Copy out every line of the data that follows, exactly.

Stored items
-- Opening Marker --
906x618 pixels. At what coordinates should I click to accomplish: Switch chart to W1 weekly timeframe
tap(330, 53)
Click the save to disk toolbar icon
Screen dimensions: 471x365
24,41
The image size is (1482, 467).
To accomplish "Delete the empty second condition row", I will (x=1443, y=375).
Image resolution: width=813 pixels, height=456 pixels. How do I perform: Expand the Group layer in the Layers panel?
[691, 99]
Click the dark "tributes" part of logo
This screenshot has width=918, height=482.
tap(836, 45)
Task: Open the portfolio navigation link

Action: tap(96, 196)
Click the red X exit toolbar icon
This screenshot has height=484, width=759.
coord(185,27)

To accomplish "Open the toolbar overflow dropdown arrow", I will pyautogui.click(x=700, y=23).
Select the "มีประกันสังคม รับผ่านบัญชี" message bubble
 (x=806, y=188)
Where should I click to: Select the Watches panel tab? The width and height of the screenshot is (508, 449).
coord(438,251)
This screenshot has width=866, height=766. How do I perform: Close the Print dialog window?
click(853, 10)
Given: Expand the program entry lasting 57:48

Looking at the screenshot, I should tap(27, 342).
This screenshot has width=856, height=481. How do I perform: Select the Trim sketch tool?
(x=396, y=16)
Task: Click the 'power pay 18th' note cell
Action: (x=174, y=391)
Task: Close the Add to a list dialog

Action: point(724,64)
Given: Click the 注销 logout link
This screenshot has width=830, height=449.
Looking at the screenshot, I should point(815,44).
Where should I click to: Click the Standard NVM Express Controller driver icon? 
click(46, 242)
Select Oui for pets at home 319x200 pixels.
-- Closing Marker --
- Response to the task
906x618 pixels. At what coordinates should I click to accomplish: Switch chart to W1 weekly timeframe
tap(330, 53)
Click the save to disk toolbar icon
Screen dimensions: 471x365
24,41
The image size is (1482, 467).
To accomplish "Delete the empty second condition row", I will (x=1443, y=375).
Image resolution: width=813 pixels, height=456 pixels. How do I perform: Expand the Group layer in the Layers panel?
[691, 99]
Click the dark "tributes" part of logo
This screenshot has width=918, height=482.
tap(836, 45)
Task: Open the portfolio navigation link

Action: tap(96, 196)
Click the red X exit toolbar icon
This screenshot has height=484, width=759.
coord(185,27)

To accomplish "Open the toolbar overflow dropdown arrow", I will pyautogui.click(x=700, y=23).
Select the "มีประกันสังคม รับผ่านบัญชี" message bubble
 (x=806, y=188)
Where should I click to: Select the Watches panel tab? The width and height of the screenshot is (508, 449).
coord(438,251)
This screenshot has width=866, height=766. How do I perform: Close the Print dialog window?
click(853, 10)
Given: Expand the program entry lasting 57:48

Looking at the screenshot, I should tap(27, 342).
This screenshot has width=856, height=481. How do I perform: Select the Trim sketch tool?
(x=396, y=16)
Task: Click the 'power pay 18th' note cell
Action: (x=174, y=391)
Task: Close the Add to a list dialog

Action: point(724,64)
Given: Click the 注销 logout link
This screenshot has width=830, height=449.
Looking at the screenshot, I should point(815,44).
Where should I click to: Click the Standard NVM Express Controller driver icon? 
click(46, 242)
Select Oui for pets at home 319x200 pixels.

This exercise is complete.